Option plus radicale, la voie judiciaire: "Le Médiateur peut adresser à l’administration concernée une recommandation pour engager la procédure disciplinaire et, s’il y échet, une recommandation de transmettre le dossier au ministère public, afin de prendre les mesures prévues par la loi contre le responsable, le fonctionnaire ou l’agent dont la responsabilité des faits précités est établie." (art 32 alinéa 2).
Se faire connaître
Durant l'année 2016, le Médiateur du Royaume et ses différentes délégations ont reçu 8.281 réclamations, plaintes et doléances de la part des citoyens. Ce chiffre concerne toutes les requêtes, abstraction faire de la nature du litige.
Les plaintes concernent de nombreux secteurs dont l’Intérieur, les Collectivités Territoriales, l’Economie et les Finances, l’Education Nationale et la Formation Professionnelle, l’Enseignement Supérieur, l’Emploi et les Affaires Sociales, l’Agriculture et la Pêche Maritime, l’Habitat et la Politique de la Ville, l’Energie et les Mines, l’Eau et l’Environnement, l’Equipement le Transport et la Logistique, et enfin la Défense Nationale.
Fait intéressant, "à l'instar des deux années précédentes, les plaintes et doléances correspondant à la compétence de l'institution ne présentent qu'un taux limité de 27%, soit 2.286, avec une amélioration de 2,2% en comparaison avec l'année 2015", précise le rapport.
En parallèle, le nombre des plaintes et requêtes qui, au vu de leur objet, nature ou parties concernées, n'entrent pas dans les compétences du Médiateur, est estimé à 5.995. En 2015, ce chiffre s'établissait à 6.206, soit une baisse de 3,4%.

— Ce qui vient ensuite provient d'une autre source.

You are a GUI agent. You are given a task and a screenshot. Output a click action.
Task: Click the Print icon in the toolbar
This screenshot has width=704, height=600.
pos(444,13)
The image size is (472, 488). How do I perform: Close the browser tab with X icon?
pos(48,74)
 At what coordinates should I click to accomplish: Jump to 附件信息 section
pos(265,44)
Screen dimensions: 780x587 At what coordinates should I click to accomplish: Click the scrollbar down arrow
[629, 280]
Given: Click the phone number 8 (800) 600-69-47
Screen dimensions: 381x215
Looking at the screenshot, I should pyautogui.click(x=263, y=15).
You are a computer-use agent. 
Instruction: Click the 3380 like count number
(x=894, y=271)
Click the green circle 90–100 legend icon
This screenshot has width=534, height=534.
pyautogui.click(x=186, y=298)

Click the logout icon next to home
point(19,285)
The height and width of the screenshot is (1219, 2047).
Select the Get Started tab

"Ces résultats appellent le Médiateur à davantage d'ouverture, de communication et de proximité avec les citoyens", de manière à leur permettre une meilleure connaissance des instances habilitées à recevoir leurs plaintes, concèdent les rédacteurs du rapport. Se faire connaître pour ne plus se répéter, c'est probablement le chantier majeur d'une institution si importante, mais si discrète.